Trecho fornecido:
Foi pensando nisso que a biomédica de 25 anos Viviane Ferreira Rodrigues decidiu ter o seu próprio brechó e conscientizar cada vez mais pessoas sobre a importância de consumir roupas que já existem e não incentivar a produção de mais.

O Brechó Touché já conta com 3.000 seguidores e existe a 1 ano, por Instagram. As peças vêm de bazares e passam por uma seleção feita por Viviane que busca vender peças dos anos 90 que, segundo ela, são bem mais duráveis.

Ao observar que a atual geração está mais preocupada com questões ambientais e de consumo consciente, a biomédica optou trazer em seu brechó pequenos detalhes que fazem toda a diferença: “Minhas embalagens são feitas com material reciclável, as etiquetas também, mostro no Instagram todo o processo desde o garimpo até entrega do pacote”, explica ela. As etiquetas que acompanham as roupas são feitas com caixa de leite e outras embalagens que seriam descartadas.

Viviane também motiva suas seguidoras a desapegarem de roupas que não são mais utilizadas, compartilhando conteúdos sobre questões de sustentabilidade e consciência na hora de comprar um look novo: “Minha lojinha levanta essa bandeira da responsabilidade do consumo consciente e de reciclar”, explica a empreendedora, “O que não é vendido é doado, então eu sempre estou procurando movimentar a roupa.”

Tarefas propostas:
- a) Responda com base no trecho sobre o Brechó Touché:
(i) Quantos seguidores o Brechó Touché tem?
(ii) De que são feitas as etiquetas que acompanham as roupas?
(iii) O que acontece com as peças que não são vendidas?
- b) Reproduza fielmente a parte do trecho sobre o Brechó Touché que começa com as palavras "O Brechó Touché" e segue até as palavras "que seriam descartadas.", inclusive.
As linhas são um material separado do trecho.

Linhas armazenadas:
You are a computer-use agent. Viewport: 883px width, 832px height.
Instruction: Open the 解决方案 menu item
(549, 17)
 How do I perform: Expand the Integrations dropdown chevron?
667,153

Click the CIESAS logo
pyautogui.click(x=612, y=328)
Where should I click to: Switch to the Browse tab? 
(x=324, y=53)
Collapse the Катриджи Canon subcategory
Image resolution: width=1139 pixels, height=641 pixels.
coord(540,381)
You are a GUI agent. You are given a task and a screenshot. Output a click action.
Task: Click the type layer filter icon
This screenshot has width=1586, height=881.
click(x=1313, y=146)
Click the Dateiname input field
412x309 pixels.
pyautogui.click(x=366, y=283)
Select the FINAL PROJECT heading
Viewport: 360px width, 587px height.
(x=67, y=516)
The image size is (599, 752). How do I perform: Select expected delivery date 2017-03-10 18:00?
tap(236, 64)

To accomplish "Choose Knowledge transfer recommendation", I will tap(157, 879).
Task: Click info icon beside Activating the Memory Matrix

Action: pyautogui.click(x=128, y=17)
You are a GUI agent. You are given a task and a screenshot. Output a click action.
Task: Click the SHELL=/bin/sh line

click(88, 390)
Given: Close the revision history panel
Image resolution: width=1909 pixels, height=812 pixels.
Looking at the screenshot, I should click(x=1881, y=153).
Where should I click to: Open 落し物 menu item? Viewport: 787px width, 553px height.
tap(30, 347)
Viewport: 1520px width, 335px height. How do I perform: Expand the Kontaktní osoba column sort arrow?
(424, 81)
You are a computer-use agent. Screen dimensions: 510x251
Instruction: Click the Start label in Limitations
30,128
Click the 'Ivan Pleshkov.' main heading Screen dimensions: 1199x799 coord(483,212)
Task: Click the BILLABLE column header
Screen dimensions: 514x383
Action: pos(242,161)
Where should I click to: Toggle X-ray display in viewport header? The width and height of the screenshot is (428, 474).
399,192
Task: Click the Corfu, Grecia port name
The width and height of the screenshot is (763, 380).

Respostas por tarefa:
- a)
(i) O Brechó Touché tem 3.000 seguidores.
(ii) As etiquetas são feitas com caixa de leite e outras embalagens que seriam descartadas.
(iii) As peças que não são vendidas são doadas.

- b)
O Brechó Touché já conta com 3.000 seguidores e existe a 1 ano, por Instagram. As peças vêm de bazares e passam por uma seleção feita por Viviane que busca vender peças dos anos 90 que, segundo ela, são bem mais duráveis.

Ao observar que a atual geração está mais preocupada com questões ambientais e de consumo consciente, a biomédica optou trazer em seu brechó pequenos detalhes que fazem toda a diferença: “Minhas embalagens são feitas com material reciclável, as etiquetas também, mostro no Instagram todo o processo desde o garimpo até entrega do pacote”, explica ela. As etiquetas que acompanham as roupas são feitas com caixa de leite e outras embalagens que seriam descartadas.